Options - no futures, etfs, etc. Just options.

Anyone here who was there at European open and saw that offer in front month dax puts?

Yeah, it looks like VIX blew up at the open, peak was 53 once they were able to calc it…

“For a brief period this morning, anxiety got too high to measure in the U.S. options market.”

http://www.bloomberg.com/news/articles/2015-08-24/vix-didn-t-update-for-30-minutes-as-options-quotes-got-erratic

hey stop rounding down. 53.29 (thats pretty close to 60 hehe).

So you shorted VXX at 19.5 based on your prior comments.

You do realize that the roll yield will work AGAINST you for extended periods of time with an elevated VIX and a downward sloping VIX futures curve, right?

Dude, do you have some sort of reading comprehension problem? Over the year I have shorted many different VIX spikes and taken the profits when volatiltity died down (4 for 4 winners, the Greece one being massive). For this new event, which was are discussing now dude, I started building a position at VIX=26, and then it opened at VIX=53 the next day, so those were my trades (mostly long XIV and some short VXX).
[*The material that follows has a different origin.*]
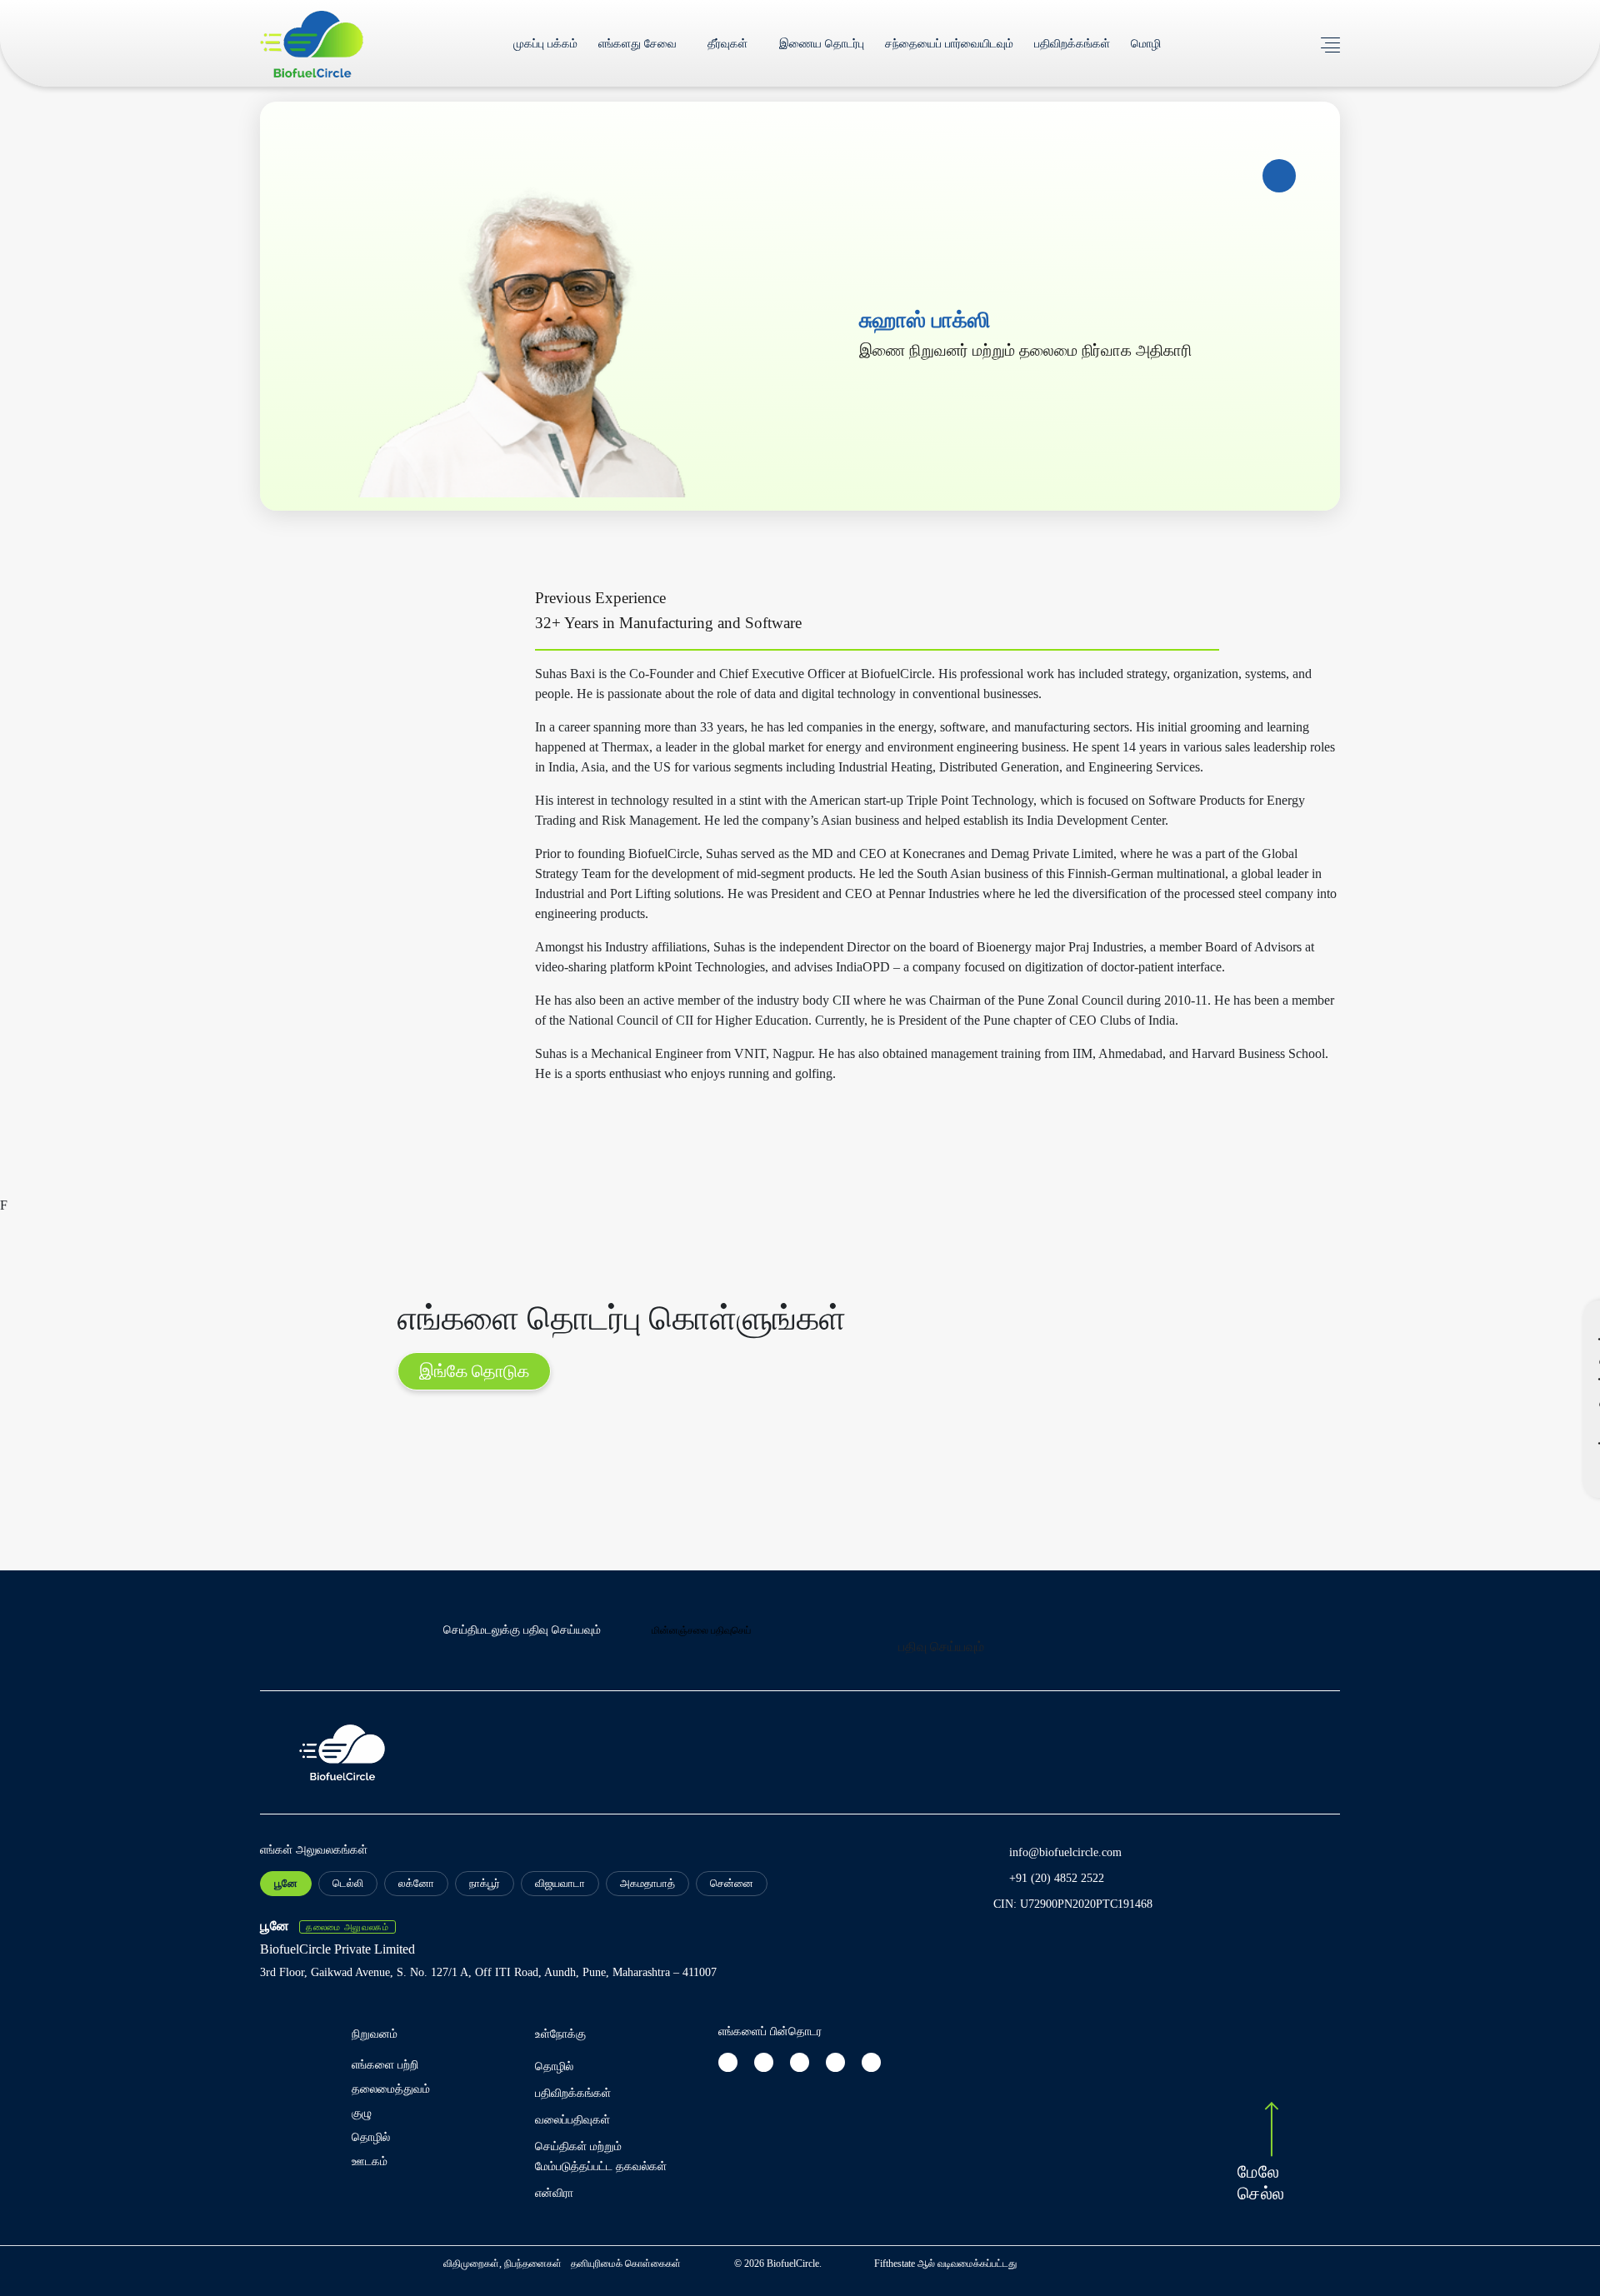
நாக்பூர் (484, 1883)
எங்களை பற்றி (385, 2065)
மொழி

Now I am holding patiently.

This is been said a million times already, we all understand contango/backwardation. How about READING THE THREAD before posting?

When the VIX hit 26, VXX was trading around 19-20. That is a fact. I assume you realize these two are not the same thing.

I don’t have a reading comprehension problem, I have a problem with people posting their “Epic, I am a genius” trades online after the fact, with scant specifics on their position sizing, prices, etc.